═══ Records provided ═══

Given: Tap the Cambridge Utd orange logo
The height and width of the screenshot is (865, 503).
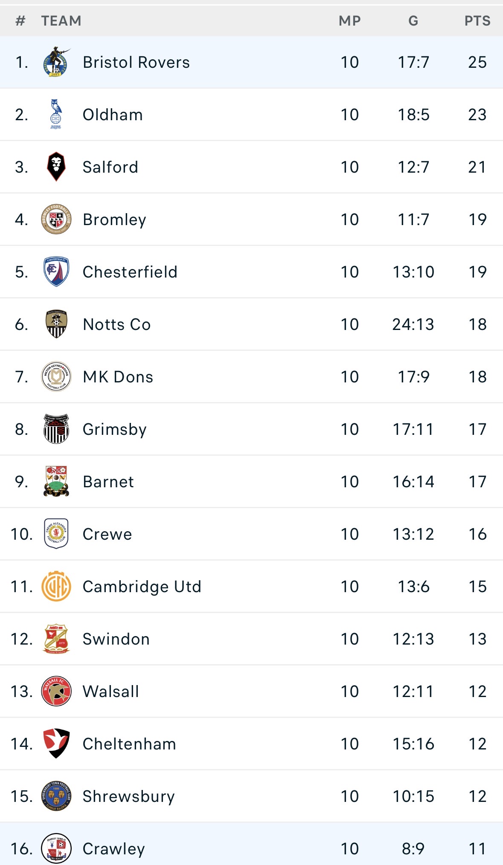Looking at the screenshot, I should click(56, 586).
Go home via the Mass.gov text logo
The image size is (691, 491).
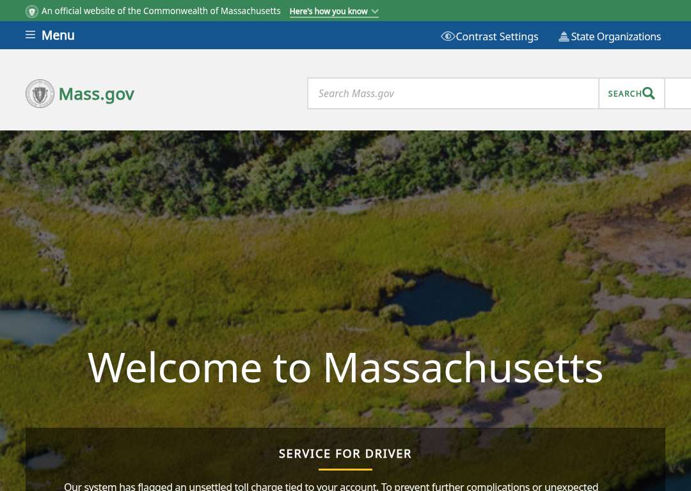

═══

Your objective ▸ Can you quote all of the material above word for word, leaving the pictures out?

Answer to the problem ▸
Given: Tap the Cambridge Utd orange logo
The height and width of the screenshot is (865, 503).
Looking at the screenshot, I should click(56, 586).
Go home via the Mass.gov text logo
The image size is (691, 491).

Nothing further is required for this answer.